Stored dataset entries
==*==

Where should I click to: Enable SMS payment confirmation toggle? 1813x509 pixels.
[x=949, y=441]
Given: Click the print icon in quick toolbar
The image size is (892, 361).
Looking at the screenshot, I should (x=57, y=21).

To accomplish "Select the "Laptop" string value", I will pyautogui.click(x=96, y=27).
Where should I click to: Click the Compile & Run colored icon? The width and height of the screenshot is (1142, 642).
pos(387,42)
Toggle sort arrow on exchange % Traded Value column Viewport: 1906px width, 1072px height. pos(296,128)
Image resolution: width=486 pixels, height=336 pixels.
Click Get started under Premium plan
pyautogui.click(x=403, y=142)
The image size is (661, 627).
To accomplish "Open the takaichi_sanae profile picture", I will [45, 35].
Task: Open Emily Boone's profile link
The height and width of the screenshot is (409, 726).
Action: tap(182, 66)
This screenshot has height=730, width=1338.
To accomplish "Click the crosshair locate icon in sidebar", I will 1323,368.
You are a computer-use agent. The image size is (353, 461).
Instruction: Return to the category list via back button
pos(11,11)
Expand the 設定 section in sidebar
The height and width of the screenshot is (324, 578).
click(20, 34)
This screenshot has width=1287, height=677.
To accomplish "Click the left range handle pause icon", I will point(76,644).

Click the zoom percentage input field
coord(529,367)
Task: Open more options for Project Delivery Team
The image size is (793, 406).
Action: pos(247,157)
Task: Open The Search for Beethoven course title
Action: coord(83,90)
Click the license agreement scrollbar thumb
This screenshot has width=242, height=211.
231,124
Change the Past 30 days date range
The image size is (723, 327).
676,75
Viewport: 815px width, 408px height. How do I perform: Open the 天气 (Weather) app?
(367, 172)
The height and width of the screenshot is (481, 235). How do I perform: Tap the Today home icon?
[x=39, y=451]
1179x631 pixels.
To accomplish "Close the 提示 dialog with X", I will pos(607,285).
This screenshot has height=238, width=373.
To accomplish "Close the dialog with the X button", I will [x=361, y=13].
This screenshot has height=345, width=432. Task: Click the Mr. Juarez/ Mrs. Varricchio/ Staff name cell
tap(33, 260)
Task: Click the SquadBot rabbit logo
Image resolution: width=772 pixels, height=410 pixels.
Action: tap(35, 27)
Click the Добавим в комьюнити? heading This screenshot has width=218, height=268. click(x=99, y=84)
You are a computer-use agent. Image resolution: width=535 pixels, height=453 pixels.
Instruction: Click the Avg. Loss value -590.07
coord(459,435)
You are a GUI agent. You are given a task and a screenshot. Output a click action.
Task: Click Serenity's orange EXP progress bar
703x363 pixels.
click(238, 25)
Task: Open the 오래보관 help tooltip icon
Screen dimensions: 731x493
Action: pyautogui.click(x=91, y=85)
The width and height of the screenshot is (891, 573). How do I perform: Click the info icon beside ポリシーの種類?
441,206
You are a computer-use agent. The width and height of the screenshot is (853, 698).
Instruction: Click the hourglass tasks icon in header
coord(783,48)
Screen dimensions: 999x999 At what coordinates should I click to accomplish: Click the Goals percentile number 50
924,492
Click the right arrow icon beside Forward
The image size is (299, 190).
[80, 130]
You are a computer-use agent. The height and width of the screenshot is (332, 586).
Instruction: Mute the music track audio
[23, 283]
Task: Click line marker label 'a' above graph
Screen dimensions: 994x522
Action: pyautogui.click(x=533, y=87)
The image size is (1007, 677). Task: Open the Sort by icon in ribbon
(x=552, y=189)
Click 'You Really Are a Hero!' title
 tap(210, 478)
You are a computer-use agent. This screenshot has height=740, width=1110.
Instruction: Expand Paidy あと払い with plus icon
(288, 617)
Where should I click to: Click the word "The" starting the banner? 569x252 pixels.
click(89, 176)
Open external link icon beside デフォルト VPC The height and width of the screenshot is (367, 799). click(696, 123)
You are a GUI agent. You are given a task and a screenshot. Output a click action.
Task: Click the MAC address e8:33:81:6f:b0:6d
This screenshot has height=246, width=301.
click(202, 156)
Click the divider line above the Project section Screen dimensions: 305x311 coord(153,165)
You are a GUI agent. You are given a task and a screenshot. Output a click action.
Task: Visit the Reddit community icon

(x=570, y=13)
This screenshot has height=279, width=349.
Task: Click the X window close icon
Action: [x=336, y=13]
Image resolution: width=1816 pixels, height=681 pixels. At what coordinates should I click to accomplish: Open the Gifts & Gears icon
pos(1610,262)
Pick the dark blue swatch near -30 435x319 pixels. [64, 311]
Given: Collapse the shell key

==*==

What to produce
Can you output all of the entries above again, word for word and unchanged?

Correct response
Where should I click to: Enable SMS payment confirmation toggle? 1813x509 pixels.
[x=949, y=441]
Given: Click the print icon in quick toolbar
The image size is (892, 361).
Looking at the screenshot, I should (x=57, y=21).

To accomplish "Select the "Laptop" string value", I will pyautogui.click(x=96, y=27).
Where should I click to: Click the Compile & Run colored icon? The width and height of the screenshot is (1142, 642).
pos(387,42)
Toggle sort arrow on exchange % Traded Value column Viewport: 1906px width, 1072px height. pos(296,128)
Image resolution: width=486 pixels, height=336 pixels.
Click Get started under Premium plan
pyautogui.click(x=403, y=142)
The image size is (661, 627).
To accomplish "Open the takaichi_sanae profile picture", I will [45, 35].
Task: Open Emily Boone's profile link
The height and width of the screenshot is (409, 726).
Action: tap(182, 66)
This screenshot has height=730, width=1338.
To accomplish "Click the crosshair locate icon in sidebar", I will 1323,368.
You are a computer-use agent. The image size is (353, 461).
Instruction: Return to the category list via back button
pos(11,11)
Expand the 設定 section in sidebar
The height and width of the screenshot is (324, 578).
click(20, 34)
This screenshot has width=1287, height=677.
To accomplish "Click the left range handle pause icon", I will point(76,644).

Click the zoom percentage input field
coord(529,367)
Task: Open more options for Project Delivery Team
The image size is (793, 406).
Action: pos(247,157)
Task: Open The Search for Beethoven course title
Action: coord(83,90)
Click the license agreement scrollbar thumb
This screenshot has width=242, height=211.
231,124
Change the Past 30 days date range
The image size is (723, 327).
676,75
Viewport: 815px width, 408px height. How do I perform: Open the 天气 (Weather) app?
(367, 172)
The height and width of the screenshot is (481, 235). How do I perform: Tap the Today home icon?
[x=39, y=451]
1179x631 pixels.
To accomplish "Close the 提示 dialog with X", I will pos(607,285).
This screenshot has height=238, width=373.
To accomplish "Close the dialog with the X button", I will [x=361, y=13].
This screenshot has height=345, width=432. Task: Click the Mr. Juarez/ Mrs. Varricchio/ Staff name cell
tap(33, 260)
Task: Click the SquadBot rabbit logo
Image resolution: width=772 pixels, height=410 pixels.
Action: tap(35, 27)
Click the Добавим в комьюнити? heading This screenshot has width=218, height=268. click(x=99, y=84)
You are a computer-use agent. Image resolution: width=535 pixels, height=453 pixels.
Instruction: Click the Avg. Loss value -590.07
coord(459,435)
You are a GUI agent. You are given a task and a screenshot. Output a click action.
Task: Click Serenity's orange EXP progress bar
703x363 pixels.
click(238, 25)
Task: Open the 오래보관 help tooltip icon
Screen dimensions: 731x493
Action: pyautogui.click(x=91, y=85)
The width and height of the screenshot is (891, 573). How do I perform: Click the info icon beside ポリシーの種類?
441,206
You are a computer-use agent. The width and height of the screenshot is (853, 698).
Instruction: Click the hourglass tasks icon in header
coord(783,48)
Screen dimensions: 999x999 At what coordinates should I click to accomplish: Click the Goals percentile number 50
924,492
Click the right arrow icon beside Forward
The image size is (299, 190).
[80, 130]
You are a computer-use agent. The height and width of the screenshot is (332, 586).
Instruction: Mute the music track audio
[23, 283]
Task: Click line marker label 'a' above graph
Screen dimensions: 994x522
Action: pyautogui.click(x=533, y=87)
The image size is (1007, 677). Task: Open the Sort by icon in ribbon
(x=552, y=189)
Click 'You Really Are a Hero!' title
 tap(210, 478)
You are a computer-use agent. This screenshot has height=740, width=1110.
Instruction: Expand Paidy あと払い with plus icon
(288, 617)
Where should I click to: Click the word "The" starting the banner? 569x252 pixels.
click(89, 176)
Open external link icon beside デフォルト VPC The height and width of the screenshot is (367, 799). click(696, 123)
You are a GUI agent. You are given a task and a screenshot. Output a click action.
Task: Click the MAC address e8:33:81:6f:b0:6d
This screenshot has height=246, width=301.
click(202, 156)
Click the divider line above the Project section Screen dimensions: 305x311 coord(153,165)
You are a GUI agent. You are given a task and a screenshot. Output a click action.
Task: Visit the Reddit community icon

(x=570, y=13)
This screenshot has height=279, width=349.
Task: Click the X window close icon
Action: [x=336, y=13]
Image resolution: width=1816 pixels, height=681 pixels. At what coordinates should I click to accomplish: Open the Gifts & Gears icon
pos(1610,262)
Pick the dark blue swatch near -30 435x319 pixels. [64, 311]
Given: Collapse the shell key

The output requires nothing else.